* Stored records
=== Section Start ===

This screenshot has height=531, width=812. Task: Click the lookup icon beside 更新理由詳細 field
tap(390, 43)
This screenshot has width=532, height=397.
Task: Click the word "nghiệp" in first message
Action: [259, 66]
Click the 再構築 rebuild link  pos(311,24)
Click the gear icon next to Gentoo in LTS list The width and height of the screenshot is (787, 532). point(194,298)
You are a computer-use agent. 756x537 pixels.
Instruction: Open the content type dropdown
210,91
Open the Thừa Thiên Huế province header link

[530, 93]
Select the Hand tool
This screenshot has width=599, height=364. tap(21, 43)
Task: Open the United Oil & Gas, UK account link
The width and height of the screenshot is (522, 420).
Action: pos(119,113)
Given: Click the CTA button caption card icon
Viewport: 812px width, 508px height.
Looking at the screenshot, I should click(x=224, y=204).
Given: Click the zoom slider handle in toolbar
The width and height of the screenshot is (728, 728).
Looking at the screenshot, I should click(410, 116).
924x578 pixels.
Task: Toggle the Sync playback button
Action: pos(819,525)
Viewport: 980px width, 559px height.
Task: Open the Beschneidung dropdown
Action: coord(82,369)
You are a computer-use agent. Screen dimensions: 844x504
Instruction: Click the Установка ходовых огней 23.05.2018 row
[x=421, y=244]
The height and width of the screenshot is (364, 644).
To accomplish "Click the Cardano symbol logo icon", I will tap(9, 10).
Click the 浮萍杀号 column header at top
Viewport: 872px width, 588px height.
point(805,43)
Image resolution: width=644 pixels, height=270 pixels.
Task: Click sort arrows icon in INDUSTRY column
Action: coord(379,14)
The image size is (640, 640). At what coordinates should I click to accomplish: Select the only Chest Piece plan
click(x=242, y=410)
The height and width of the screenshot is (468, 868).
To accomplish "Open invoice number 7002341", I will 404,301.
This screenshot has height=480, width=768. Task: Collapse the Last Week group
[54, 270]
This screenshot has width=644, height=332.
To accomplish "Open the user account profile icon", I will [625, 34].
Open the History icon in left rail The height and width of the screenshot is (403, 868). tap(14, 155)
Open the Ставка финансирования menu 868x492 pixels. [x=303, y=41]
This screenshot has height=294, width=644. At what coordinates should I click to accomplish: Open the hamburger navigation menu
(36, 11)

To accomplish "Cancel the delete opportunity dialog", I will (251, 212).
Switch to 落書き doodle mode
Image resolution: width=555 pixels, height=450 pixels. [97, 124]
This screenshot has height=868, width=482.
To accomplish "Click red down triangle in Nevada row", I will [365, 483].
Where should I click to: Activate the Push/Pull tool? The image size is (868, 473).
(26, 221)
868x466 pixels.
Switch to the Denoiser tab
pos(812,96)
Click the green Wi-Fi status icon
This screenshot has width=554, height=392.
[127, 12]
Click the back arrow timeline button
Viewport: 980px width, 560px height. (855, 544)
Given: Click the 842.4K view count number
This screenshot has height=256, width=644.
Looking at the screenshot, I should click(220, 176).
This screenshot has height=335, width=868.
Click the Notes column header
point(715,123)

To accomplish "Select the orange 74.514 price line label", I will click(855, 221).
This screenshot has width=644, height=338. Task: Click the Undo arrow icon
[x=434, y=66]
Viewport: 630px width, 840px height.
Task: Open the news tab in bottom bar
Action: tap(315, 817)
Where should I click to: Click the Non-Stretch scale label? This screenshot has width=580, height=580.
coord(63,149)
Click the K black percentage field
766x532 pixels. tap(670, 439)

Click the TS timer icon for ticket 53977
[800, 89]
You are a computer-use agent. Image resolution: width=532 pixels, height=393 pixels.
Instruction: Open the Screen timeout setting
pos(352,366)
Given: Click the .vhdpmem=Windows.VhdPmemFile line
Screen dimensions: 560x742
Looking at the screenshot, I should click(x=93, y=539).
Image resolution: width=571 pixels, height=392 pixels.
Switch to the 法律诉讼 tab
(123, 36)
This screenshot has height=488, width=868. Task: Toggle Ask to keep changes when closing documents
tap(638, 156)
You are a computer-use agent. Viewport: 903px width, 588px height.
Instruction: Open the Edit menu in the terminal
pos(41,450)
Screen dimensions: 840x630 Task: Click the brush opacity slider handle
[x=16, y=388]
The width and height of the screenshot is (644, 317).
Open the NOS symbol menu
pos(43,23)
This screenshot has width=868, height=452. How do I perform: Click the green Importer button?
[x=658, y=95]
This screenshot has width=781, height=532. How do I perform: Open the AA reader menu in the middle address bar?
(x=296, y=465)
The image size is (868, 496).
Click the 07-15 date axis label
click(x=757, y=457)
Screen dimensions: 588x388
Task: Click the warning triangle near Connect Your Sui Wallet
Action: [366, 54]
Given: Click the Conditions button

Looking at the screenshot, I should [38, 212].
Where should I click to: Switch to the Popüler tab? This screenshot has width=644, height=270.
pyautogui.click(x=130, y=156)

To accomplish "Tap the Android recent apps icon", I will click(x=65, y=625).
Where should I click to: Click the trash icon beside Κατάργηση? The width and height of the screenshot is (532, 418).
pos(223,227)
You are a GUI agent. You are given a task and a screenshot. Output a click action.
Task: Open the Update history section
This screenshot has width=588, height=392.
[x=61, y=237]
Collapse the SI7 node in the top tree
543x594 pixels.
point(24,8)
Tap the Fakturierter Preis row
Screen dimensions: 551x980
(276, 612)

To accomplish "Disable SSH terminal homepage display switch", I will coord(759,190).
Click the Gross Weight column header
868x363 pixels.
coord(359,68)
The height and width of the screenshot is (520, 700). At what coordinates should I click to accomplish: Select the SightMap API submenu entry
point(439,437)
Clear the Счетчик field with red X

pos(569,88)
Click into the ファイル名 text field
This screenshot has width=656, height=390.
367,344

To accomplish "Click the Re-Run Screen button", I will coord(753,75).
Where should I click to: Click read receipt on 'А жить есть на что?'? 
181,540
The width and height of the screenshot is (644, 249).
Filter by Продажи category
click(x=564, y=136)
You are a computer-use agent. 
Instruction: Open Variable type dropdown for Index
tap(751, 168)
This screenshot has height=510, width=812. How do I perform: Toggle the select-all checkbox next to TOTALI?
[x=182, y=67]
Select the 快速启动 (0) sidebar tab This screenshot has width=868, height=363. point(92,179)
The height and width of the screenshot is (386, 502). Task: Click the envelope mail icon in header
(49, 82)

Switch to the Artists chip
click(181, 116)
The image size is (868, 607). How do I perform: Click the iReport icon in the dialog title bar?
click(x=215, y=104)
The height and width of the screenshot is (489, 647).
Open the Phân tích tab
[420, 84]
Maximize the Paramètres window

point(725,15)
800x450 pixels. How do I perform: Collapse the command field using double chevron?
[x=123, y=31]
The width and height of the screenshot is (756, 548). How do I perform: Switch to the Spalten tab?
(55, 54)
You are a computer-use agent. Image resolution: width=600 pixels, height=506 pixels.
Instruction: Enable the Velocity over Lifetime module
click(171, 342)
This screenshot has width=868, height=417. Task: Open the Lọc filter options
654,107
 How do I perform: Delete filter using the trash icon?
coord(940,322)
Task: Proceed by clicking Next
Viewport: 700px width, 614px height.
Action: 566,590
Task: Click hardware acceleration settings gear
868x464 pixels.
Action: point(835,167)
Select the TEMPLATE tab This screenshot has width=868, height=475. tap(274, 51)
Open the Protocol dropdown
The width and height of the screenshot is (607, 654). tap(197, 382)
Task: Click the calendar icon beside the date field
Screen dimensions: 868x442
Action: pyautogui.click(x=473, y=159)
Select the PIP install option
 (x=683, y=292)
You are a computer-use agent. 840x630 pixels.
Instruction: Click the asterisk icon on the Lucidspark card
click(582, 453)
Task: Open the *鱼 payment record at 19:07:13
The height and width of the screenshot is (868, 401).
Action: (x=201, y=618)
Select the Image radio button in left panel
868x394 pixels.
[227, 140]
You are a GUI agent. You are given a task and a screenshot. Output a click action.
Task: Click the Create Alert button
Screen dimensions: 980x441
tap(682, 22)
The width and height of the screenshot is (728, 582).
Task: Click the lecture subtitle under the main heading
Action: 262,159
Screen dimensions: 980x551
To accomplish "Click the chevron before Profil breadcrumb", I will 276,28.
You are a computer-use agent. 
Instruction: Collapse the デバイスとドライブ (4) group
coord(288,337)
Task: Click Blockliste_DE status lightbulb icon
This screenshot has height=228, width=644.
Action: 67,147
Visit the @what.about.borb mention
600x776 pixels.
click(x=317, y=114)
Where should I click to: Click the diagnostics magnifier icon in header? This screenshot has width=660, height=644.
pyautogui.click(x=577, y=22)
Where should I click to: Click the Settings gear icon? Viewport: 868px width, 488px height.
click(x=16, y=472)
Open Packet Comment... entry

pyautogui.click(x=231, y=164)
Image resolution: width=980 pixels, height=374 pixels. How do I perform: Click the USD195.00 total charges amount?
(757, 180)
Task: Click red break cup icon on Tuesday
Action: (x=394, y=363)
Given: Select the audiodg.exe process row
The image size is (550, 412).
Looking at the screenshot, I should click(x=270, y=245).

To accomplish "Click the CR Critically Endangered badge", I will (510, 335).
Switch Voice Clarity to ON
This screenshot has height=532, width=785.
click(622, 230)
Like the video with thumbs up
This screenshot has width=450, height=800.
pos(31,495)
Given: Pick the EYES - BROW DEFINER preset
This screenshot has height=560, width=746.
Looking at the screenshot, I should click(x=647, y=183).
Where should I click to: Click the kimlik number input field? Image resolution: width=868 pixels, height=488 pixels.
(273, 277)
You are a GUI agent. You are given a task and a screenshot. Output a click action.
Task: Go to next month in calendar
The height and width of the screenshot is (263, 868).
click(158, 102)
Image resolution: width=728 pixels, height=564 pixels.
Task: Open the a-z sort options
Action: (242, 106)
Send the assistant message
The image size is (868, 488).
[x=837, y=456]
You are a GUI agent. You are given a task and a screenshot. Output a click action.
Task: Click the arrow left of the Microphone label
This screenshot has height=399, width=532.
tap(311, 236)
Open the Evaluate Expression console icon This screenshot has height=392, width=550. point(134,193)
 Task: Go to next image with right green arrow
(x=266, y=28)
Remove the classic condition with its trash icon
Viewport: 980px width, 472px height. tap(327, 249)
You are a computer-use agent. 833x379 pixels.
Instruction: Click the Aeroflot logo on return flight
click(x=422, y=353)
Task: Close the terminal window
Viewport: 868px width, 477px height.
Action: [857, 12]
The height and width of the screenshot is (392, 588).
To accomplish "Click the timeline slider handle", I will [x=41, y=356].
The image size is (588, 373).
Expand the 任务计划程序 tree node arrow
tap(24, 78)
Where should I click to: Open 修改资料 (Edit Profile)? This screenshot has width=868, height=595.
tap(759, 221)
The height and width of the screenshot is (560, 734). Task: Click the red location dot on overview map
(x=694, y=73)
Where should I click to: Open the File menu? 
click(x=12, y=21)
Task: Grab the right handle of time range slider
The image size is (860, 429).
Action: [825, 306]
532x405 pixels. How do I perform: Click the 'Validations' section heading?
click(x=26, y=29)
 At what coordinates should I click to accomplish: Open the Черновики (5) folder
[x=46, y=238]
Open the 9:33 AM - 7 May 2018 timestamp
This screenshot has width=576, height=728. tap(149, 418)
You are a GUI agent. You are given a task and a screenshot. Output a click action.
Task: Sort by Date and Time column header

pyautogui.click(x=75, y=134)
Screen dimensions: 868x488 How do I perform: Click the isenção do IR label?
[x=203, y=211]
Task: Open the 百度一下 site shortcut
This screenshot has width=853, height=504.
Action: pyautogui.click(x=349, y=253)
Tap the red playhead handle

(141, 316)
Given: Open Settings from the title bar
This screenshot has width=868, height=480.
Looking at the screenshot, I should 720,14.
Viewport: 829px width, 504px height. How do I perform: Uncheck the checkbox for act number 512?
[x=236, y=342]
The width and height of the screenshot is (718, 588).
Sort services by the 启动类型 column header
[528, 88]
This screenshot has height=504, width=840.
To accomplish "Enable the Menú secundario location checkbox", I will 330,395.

=== Section End ===

* PROBLEM
Look above for the line holding "Where should I click to: Click the trash", then set down exactly that line and every line after it up to and including the line holding "Tap the Fakturierter Preis row", with nothing else.

* WRITTEN RESPONSE
Where should I click to: Click the trash icon beside Κατάργηση? The width and height of the screenshot is (532, 418).
pos(223,227)
You are a GUI agent. You are given a task and a screenshot. Output a click action.
Task: Open the Update history section
This screenshot has width=588, height=392.
[x=61, y=237]
Collapse the SI7 node in the top tree
543x594 pixels.
point(24,8)
Tap the Fakturierter Preis row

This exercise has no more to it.